At least once a month, I will try to post a book review. Sometimes it will be a book I read years ago, other times I will have just turned the last page and feel like writing a review.
My reviews will always be about a book I rated with either 4 or 5 stars on Goodreads and/or Amazon. There are soooo many books available for readers to choose from—and to choose to buy—that I want to save you readers both selection time and hard-earned money. I want to give you “the best bang for your buck.” So, even though there are some 3-star books that are still “good,” I’ll only post reviews about the “better” and “best” books I’ve read.
Goodreads’ rating system: Amazon’s rating system:
3 stars = I liked it 3 stars = It’s okay
4 stars = I really liked it 4 stars = I like it
5 stars = It was amazing 5 stars = I love it
I selected Hadley Beckett’s Next Dish by Bethany Turner for this month’s book review because I loved Turner’s debut novel The Secret Life of Sarah Hollenbeck, and because I received a free Advanced Reader’s Copy (ARC) of this book from the Revell Reads Blogger Program in exchange for an honest book review.
4 STARS ♥ ♥ ♥ ♥
4 STARS!
for Hadley Beckett’s Next Dish by Bethany Turner
Back Cover Book Blurb
Celebrity chef Maxwell Cavanagh is known for many things: his multiple Michelin stars, his top-rated Culinary Channel show To the Max, and most of all his horrible temper. Hadley Beckett, host of the Culinary Channel’s other top-rated show, At Home with Hadley, is beloved for her Southern charm and for making her viewers feel like family.
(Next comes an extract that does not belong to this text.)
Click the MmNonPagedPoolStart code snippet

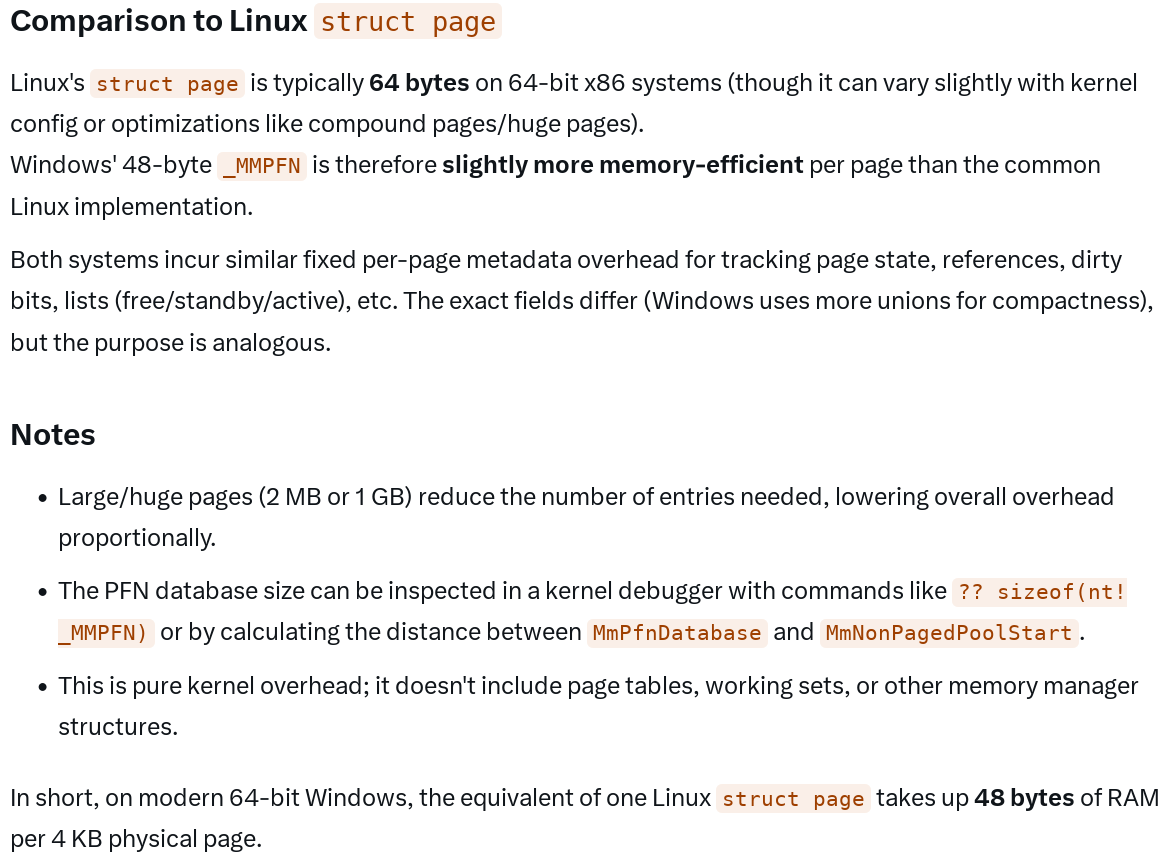(948, 633)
When Max experiences a very public temper tantrum, he’s sent packing to get his life in order. When he returns, career in shambles, his only chance to get back on TV and in the public’s good graces is to work alongside Hadley.
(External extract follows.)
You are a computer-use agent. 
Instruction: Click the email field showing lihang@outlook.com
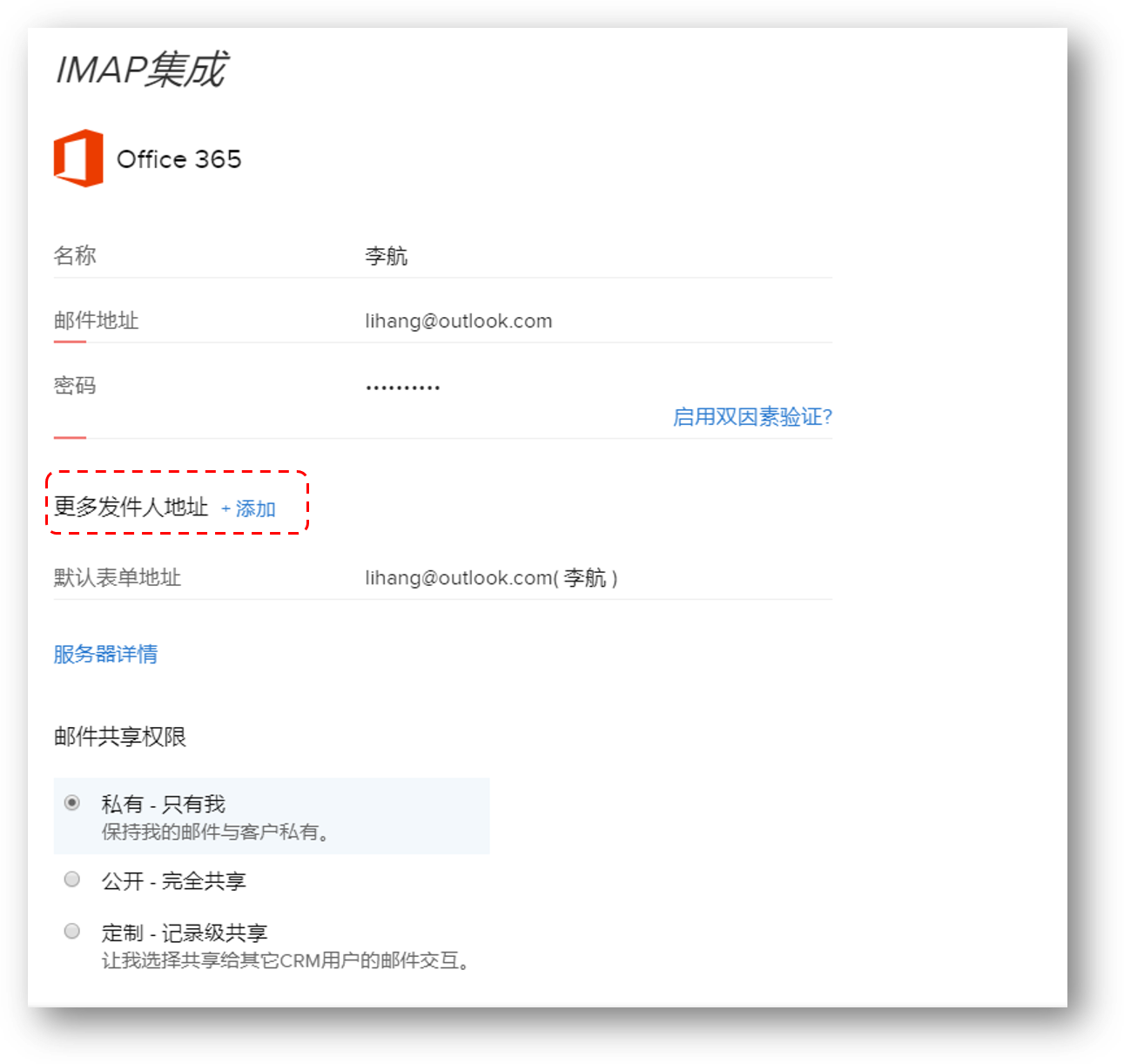pyautogui.click(x=458, y=321)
As these polar-opposite celeb chefs begin to peel away the layers of public persona and reputation, they will not only discover the key ingredients for getting along, but also learn the secret recipe for unexpected forgiveness . . . and maybe even love. In the meantime, hide the knives.
Fan-favorite Bethany Turner serves up a heaping helping of humor and romance with this thoroughly modern story centered on cooking, enemies, and second chances.
My Thoughts
Author Bethany Turner serves up another heaping helping of laugh-out-loud romantic comedy in her third novel, Hadley Beckett’s Next Dish. Every time I found something funny, I’d highlight it in orange on my Kindle Fire. Over one-third of the text in this book is now … quite peachy!
If you like watching a variety of cooking shows, then you’ll love reading about two very different celebrity chefs—sweet, Southern Belle Hadley and egotistical New Yorker Max—as they appear on TV together to compete against a group of chefs; to perform on their own cooking programs; and to share the limelight on a third “tell all” kind of production.
There’s “proof in the pudding” that opposites do attract, and author Turner does a fantastic job of writing scenes that show the progression of a hate to love kind of relationship. I like that the pace of this progression is slow and steady, compared to many other rom-coms that have the main characters saying “I love you” after only knowing one another for a mere week or two. Turner’s entertaining prose show how flames of anger and annoyance can make a pot boil over, or the warmth of sweet actions and words can make a heart melt like butter. And we’re talking about lots, and lots of butter – Hadley is a cook from Nashville, and we Southerners love our butter!
Romance in this book is portrayed as super cute in some places, then more “serious” in others. Turner shows that part of liking someone usually stems from getting to see the whole picture of a person; not only learning all about the “fun” side of a person, but also learning about, and either relating to and / or sympathizing to a person’s “darker” side. The topics of alcoholism, parental issues, and self-worth come into play in this area.
Hadley Beckett’s Next Dish by Bethany Turner is a scrumptious story that you’ll devour in one sitting, and that will leave you stuffed with joy.